**Source records**
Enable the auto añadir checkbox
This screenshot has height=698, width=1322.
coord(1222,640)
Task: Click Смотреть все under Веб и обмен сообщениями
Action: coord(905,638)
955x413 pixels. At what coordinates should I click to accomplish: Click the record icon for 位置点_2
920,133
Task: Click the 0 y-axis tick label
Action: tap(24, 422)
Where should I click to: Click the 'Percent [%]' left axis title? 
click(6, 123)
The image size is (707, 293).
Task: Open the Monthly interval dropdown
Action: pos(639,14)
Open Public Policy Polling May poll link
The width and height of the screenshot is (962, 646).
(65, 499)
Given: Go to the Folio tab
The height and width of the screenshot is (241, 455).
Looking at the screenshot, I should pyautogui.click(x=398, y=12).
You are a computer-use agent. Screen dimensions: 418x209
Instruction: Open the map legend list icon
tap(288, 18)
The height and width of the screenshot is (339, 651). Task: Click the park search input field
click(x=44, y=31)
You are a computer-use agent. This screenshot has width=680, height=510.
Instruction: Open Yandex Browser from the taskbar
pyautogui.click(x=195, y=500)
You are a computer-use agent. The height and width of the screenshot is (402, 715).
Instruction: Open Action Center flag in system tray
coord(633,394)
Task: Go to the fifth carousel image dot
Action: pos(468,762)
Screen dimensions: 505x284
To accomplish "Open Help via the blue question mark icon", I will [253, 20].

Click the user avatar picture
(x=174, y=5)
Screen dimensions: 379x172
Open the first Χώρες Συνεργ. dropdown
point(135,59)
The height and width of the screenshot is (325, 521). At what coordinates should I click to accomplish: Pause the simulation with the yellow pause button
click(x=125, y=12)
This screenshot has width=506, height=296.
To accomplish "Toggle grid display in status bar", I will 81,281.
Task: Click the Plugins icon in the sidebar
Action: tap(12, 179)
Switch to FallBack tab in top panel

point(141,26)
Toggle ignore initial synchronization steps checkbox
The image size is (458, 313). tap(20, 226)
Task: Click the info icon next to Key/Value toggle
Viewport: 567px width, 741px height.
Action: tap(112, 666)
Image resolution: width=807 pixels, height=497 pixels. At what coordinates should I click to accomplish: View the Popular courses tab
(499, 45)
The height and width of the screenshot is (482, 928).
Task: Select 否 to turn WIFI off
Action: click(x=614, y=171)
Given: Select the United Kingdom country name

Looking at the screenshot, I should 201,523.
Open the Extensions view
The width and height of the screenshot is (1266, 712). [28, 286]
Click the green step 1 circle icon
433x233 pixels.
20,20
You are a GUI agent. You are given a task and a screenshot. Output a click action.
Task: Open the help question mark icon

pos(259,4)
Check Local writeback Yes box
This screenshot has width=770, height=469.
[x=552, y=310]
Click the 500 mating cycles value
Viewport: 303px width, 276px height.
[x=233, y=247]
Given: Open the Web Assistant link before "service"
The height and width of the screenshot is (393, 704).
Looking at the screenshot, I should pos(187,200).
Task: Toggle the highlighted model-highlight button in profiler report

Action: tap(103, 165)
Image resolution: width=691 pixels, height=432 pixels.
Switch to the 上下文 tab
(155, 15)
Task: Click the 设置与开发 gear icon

**Task statement**
The material above must be output in full. Keep every word as it is.

**Result for this exercise**
Enable the auto añadir checkbox
This screenshot has height=698, width=1322.
coord(1222,640)
Task: Click Смотреть все under Веб и обмен сообщениями
Action: coord(905,638)
955x413 pixels. At what coordinates should I click to accomplish: Click the record icon for 位置点_2
920,133
Task: Click the 0 y-axis tick label
Action: tap(24, 422)
Where should I click to: Click the 'Percent [%]' left axis title? 
click(6, 123)
The image size is (707, 293).
Task: Open the Monthly interval dropdown
Action: pos(639,14)
Open Public Policy Polling May poll link
The width and height of the screenshot is (962, 646).
(65, 499)
Given: Go to the Folio tab
The height and width of the screenshot is (241, 455).
Looking at the screenshot, I should pyautogui.click(x=398, y=12).
You are a computer-use agent. Screen dimensions: 418x209
Instruction: Open the map legend list icon
tap(288, 18)
The height and width of the screenshot is (339, 651). Task: Click the park search input field
click(x=44, y=31)
You are a computer-use agent. This screenshot has width=680, height=510.
Instruction: Open Yandex Browser from the taskbar
pyautogui.click(x=195, y=500)
You are a computer-use agent. The height and width of the screenshot is (402, 715).
Instruction: Open Action Center flag in system tray
coord(633,394)
Task: Go to the fifth carousel image dot
Action: pos(468,762)
Screen dimensions: 505x284
To accomplish "Open Help via the blue question mark icon", I will [253, 20].

Click the user avatar picture
(x=174, y=5)
Screen dimensions: 379x172
Open the first Χώρες Συνεργ. dropdown
point(135,59)
The height and width of the screenshot is (325, 521). At what coordinates should I click to accomplish: Pause the simulation with the yellow pause button
click(x=125, y=12)
This screenshot has width=506, height=296.
To accomplish "Toggle grid display in status bar", I will 81,281.
Task: Click the Plugins icon in the sidebar
Action: tap(12, 179)
Switch to FallBack tab in top panel

point(141,26)
Toggle ignore initial synchronization steps checkbox
The image size is (458, 313). tap(20, 226)
Task: Click the info icon next to Key/Value toggle
Viewport: 567px width, 741px height.
Action: tap(112, 666)
Image resolution: width=807 pixels, height=497 pixels. At what coordinates should I click to accomplish: View the Popular courses tab
(499, 45)
The height and width of the screenshot is (482, 928).
Task: Select 否 to turn WIFI off
Action: click(x=614, y=171)
Given: Select the United Kingdom country name

Looking at the screenshot, I should 201,523.
Open the Extensions view
The width and height of the screenshot is (1266, 712). [28, 286]
Click the green step 1 circle icon
433x233 pixels.
20,20
You are a GUI agent. You are given a task and a screenshot. Output a click action.
Task: Open the help question mark icon

pos(259,4)
Check Local writeback Yes box
This screenshot has width=770, height=469.
[x=552, y=310]
Click the 500 mating cycles value
Viewport: 303px width, 276px height.
[x=233, y=247]
Given: Open the Web Assistant link before "service"
The height and width of the screenshot is (393, 704).
Looking at the screenshot, I should pos(187,200).
Task: Toggle the highlighted model-highlight button in profiler report

Action: tap(103, 165)
Image resolution: width=691 pixels, height=432 pixels.
Switch to the 上下文 tab
(155, 15)
Task: Click the 设置与开发 gear icon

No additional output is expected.